WHAT IS REQUIRED
Every line of the following records that includes "agent" should be copied.

DATA SUPPLIED
######
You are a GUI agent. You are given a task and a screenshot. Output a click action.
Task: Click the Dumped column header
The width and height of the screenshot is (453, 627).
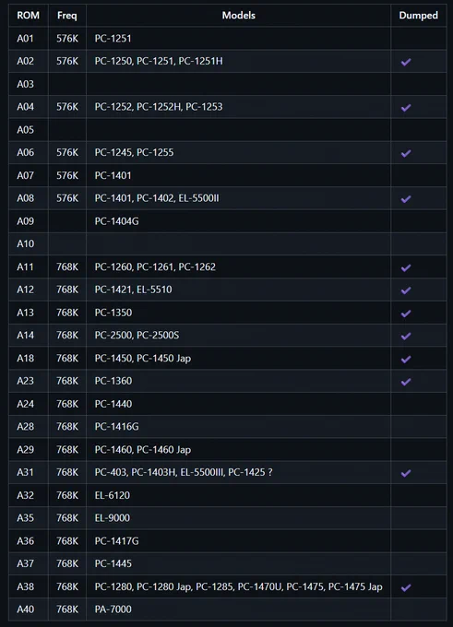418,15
######
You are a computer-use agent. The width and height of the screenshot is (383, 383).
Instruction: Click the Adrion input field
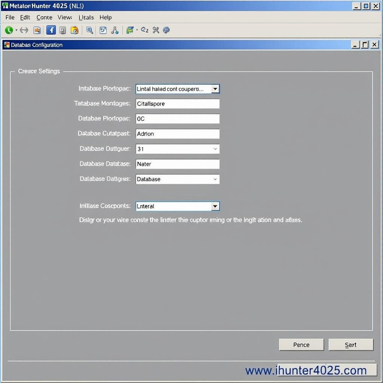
######
RESULT
You are a GUI agent. You are given a task and a screenshot. Output a click action.
You are a computer-use agent. The width and height of the screenshot is (383, 383).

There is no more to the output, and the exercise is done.